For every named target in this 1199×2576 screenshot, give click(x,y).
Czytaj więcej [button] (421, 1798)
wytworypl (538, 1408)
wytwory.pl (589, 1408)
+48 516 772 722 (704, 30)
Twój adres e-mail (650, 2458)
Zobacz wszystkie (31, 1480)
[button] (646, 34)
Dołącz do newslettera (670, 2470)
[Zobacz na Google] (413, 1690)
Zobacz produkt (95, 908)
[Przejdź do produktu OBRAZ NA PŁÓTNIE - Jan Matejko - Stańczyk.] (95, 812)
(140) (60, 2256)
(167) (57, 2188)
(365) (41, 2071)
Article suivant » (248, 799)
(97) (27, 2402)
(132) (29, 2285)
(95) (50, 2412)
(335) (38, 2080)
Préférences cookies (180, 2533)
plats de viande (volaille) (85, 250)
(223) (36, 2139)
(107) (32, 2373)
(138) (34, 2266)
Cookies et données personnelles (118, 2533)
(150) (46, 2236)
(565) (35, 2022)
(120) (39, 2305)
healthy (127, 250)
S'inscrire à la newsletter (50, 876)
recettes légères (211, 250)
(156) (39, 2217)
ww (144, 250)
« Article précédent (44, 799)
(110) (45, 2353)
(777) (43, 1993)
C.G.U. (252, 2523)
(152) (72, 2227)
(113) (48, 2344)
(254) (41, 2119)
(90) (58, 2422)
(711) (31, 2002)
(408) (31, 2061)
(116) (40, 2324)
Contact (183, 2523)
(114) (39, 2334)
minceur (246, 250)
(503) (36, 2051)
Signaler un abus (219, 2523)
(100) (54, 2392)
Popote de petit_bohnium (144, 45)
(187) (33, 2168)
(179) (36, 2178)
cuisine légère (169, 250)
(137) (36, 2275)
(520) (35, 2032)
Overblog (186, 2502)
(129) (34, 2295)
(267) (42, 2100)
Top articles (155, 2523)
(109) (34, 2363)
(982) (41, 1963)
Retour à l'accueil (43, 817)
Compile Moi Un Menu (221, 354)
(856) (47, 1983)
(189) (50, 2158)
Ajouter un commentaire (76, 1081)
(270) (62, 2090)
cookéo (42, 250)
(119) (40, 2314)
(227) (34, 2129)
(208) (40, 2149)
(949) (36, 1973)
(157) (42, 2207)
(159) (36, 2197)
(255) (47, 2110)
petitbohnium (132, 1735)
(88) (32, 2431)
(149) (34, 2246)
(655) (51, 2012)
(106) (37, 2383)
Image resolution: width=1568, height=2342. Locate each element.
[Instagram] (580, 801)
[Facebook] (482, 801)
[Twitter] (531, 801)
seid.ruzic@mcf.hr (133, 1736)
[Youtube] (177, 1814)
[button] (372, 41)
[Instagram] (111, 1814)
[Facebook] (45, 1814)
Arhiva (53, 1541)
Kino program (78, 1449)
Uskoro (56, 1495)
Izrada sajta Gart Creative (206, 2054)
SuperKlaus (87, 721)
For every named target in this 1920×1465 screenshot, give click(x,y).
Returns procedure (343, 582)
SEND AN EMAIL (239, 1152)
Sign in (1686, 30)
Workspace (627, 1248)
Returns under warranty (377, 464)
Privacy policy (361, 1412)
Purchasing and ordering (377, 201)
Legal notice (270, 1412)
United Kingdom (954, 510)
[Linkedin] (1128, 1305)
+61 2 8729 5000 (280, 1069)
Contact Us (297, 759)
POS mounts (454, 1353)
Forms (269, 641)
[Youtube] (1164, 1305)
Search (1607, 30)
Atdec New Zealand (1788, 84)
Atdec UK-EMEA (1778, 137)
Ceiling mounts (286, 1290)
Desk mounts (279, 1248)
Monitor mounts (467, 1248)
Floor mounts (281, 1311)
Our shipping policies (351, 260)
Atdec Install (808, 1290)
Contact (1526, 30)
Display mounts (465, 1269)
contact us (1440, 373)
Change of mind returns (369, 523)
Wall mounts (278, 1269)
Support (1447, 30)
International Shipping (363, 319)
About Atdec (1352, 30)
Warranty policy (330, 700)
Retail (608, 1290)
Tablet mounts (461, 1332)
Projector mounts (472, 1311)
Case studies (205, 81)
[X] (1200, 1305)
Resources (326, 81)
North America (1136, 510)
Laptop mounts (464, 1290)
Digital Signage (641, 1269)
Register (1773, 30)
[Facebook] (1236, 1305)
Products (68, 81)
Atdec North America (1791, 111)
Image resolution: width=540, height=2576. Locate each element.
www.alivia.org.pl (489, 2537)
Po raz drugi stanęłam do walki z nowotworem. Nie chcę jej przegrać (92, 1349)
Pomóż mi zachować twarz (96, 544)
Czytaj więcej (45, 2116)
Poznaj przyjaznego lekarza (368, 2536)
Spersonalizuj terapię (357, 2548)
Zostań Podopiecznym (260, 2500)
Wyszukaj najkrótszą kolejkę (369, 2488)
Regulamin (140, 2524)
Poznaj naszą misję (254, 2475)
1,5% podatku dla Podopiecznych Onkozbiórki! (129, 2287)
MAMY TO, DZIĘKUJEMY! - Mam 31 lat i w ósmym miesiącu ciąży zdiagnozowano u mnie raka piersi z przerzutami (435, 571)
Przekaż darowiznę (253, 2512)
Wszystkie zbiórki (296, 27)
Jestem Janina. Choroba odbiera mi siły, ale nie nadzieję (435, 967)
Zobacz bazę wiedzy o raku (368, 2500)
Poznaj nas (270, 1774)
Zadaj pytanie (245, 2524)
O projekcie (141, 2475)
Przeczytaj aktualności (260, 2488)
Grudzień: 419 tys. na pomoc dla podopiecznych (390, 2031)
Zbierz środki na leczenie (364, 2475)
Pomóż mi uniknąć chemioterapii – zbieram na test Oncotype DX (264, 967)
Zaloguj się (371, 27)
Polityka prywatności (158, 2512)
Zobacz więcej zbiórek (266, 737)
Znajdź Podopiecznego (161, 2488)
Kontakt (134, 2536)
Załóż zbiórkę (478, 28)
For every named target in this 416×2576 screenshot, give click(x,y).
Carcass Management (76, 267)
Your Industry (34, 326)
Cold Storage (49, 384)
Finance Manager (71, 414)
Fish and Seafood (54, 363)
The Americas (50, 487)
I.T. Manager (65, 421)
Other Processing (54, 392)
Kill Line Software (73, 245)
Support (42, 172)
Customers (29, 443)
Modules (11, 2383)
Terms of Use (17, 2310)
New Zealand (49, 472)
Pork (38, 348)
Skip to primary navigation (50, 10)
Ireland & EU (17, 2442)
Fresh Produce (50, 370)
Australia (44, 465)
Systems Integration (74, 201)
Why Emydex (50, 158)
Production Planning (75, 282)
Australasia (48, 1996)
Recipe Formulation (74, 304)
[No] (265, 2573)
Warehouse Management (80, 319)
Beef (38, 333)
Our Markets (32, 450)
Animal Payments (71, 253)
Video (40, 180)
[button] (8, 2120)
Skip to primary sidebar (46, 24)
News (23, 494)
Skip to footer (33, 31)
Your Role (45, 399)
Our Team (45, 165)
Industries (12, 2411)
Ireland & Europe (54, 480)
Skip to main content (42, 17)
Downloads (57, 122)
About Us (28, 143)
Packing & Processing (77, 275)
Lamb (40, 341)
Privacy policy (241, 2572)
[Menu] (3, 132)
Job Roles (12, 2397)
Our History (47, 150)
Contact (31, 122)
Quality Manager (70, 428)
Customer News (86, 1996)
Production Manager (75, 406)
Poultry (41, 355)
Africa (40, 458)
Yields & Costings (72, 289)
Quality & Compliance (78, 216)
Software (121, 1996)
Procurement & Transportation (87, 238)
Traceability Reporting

[What to work on]: From the records above, print only the lines between the one holding "(150) (46, 2236)" and the one holding "Returns procedure (343, 582)", inclusive, exactly as they stand.

[Solution to the exercise]:
(150) (46, 2236)
(565) (35, 2022)
(120) (39, 2305)
healthy (127, 250)
S'inscrire à la newsletter (50, 876)
recettes légères (211, 250)
(156) (39, 2217)
ww (144, 250)
« Article précédent (44, 799)
(110) (45, 2353)
(777) (43, 1993)
C.G.U. (252, 2523)
(152) (72, 2227)
(113) (48, 2344)
(254) (41, 2119)
(90) (58, 2422)
(711) (31, 2002)
(408) (31, 2061)
(116) (40, 2324)
Contact (183, 2523)
(114) (39, 2334)
minceur (246, 250)
(503) (36, 2051)
Signaler un abus (219, 2523)
(100) (54, 2392)
Popote de petit_bohnium (144, 45)
(187) (33, 2168)
(179) (36, 2178)
cuisine légère (169, 250)
(137) (36, 2275)
(520) (35, 2032)
Overblog (186, 2502)
(129) (34, 2295)
(267) (42, 2100)
Top articles (155, 2523)
(109) (34, 2363)
(982) (41, 1963)
Retour à l'accueil (43, 817)
Compile Moi Un Menu (221, 354)
(856) (47, 1983)
(189) (50, 2158)
Ajouter un commentaire (76, 1081)
(270) (62, 2090)
cookéo (42, 250)
(119) (40, 2314)
(227) (34, 2129)
(208) (40, 2149)
(949) (36, 1973)
(157) (42, 2207)
(159) (36, 2197)
(255) (47, 2110)
petitbohnium (132, 1735)
(88) (32, 2431)
(149) (34, 2246)
(655) (51, 2012)
(106) (37, 2383)
Image resolution: width=1568, height=2342. Locate each element.
[Instagram] (580, 801)
[Facebook] (482, 801)
[Twitter] (531, 801)
seid.ruzic@mcf.hr (133, 1736)
[Youtube] (177, 1814)
[button] (372, 41)
[Instagram] (111, 1814)
[Facebook] (45, 1814)
Arhiva (53, 1541)
Kino program (78, 1449)
Uskoro (56, 1495)
Izrada sajta Gart Creative (206, 2054)
SuperKlaus (87, 721)
For every named target in this 1920×1465 screenshot, give click(x,y).
Returns procedure (343, 582)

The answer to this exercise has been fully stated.